That stems from the fact that Russia and Kazakhstan have been in a verbal clinch for months because of the Ukraine war. At the economic forum in St. Petersburg in mid-June, Kazakh President Shomart Tokayev – who, like Vladimir Putin, is also considered a hard-line autocrat – made it clear that Kazakhstan would not accept the independence of the Ukrainian regions of Donetsk and Luhansk that Moscow is striving for. Days later, reports surfaced that Russia would restrict oil shipments through Novorossiysk. Conversely, there were also reports that Kazakhstan would block the transit of coal-loaded railway wagons through the country to Russia. Both states have denied such reports, but the climate between Moscow and the Kazakh capital Nur-Sultan is tense.

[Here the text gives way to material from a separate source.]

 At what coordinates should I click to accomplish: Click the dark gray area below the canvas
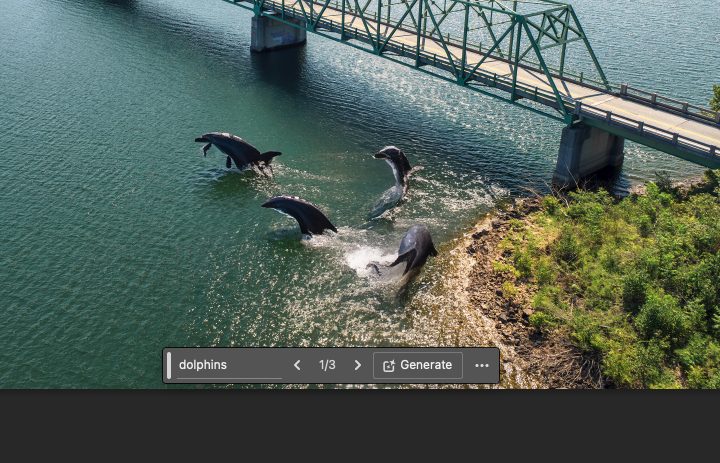(x=360, y=427)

The example also shows how quickly Russia, if it wants to, can stop supplying oil and gas to other countries. This is a fear that the federal government, the Federal Network Agency and the EU have when the scheduled maintenance of the Nord Stream 1 Baltic Sea pipeline starts next Monday. This is supposed to take ten days, but it shouldn’t be a problem for the operator Gazprom to find a technical problem that would mean that the pipeline would have to be shut down for a longer period of time – such as the lack of documentation in the case of the oil terminal in Novorossiysk.

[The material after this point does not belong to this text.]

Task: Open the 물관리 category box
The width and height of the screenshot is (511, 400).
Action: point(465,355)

Russia also has a reputation for using such pretexts to throttle or cut off oil and gas supplies to other countries. Less gas has been flowing through Nord Stream 1 since the beginning of June because Gazprom allegedly lacks a spare part for a gas turbine, which it cannot order due to Western sanctions. Poland and Bulgaria had their gas cut off in April because they refused to pay bills in rubles – even though the supply contracts do not require it.

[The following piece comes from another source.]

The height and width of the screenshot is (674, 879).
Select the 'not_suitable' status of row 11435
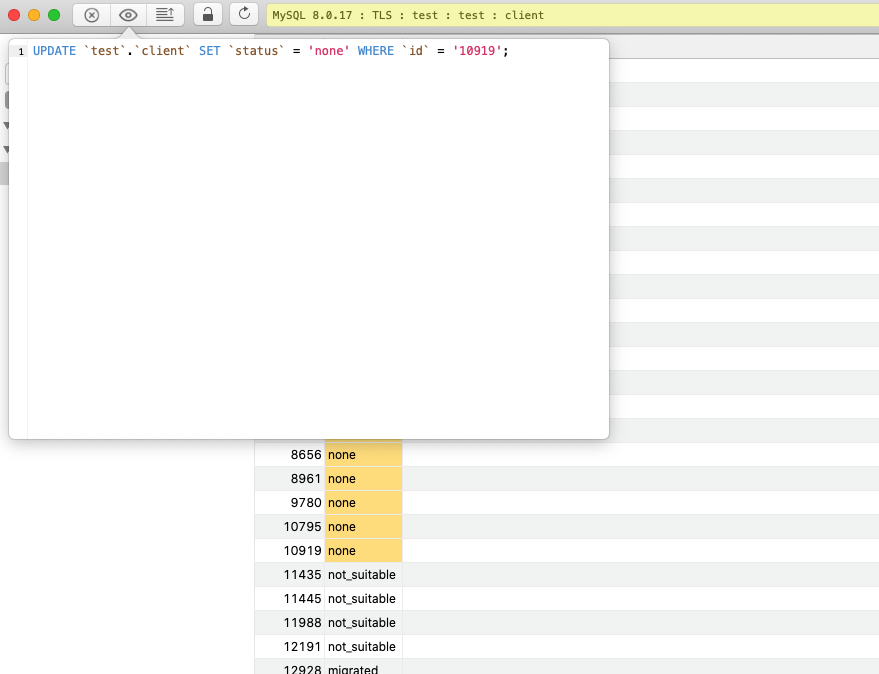pos(362,574)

Sometimes the country is also more direct: Ukraine and Georgia were refused gas supplies in 2006 and 2007 because both countries refused to pay higher prices for Russian gas and wanted to stick to the existing contracts. At that time, too, deliveries to Europe were delayed by up to a third. At the end of 2021, Russia threatened Moldova with a delivery stop in the cold winter. Both countries argued about Moldova’s alleged debts to Russia, which the small neighbor denies.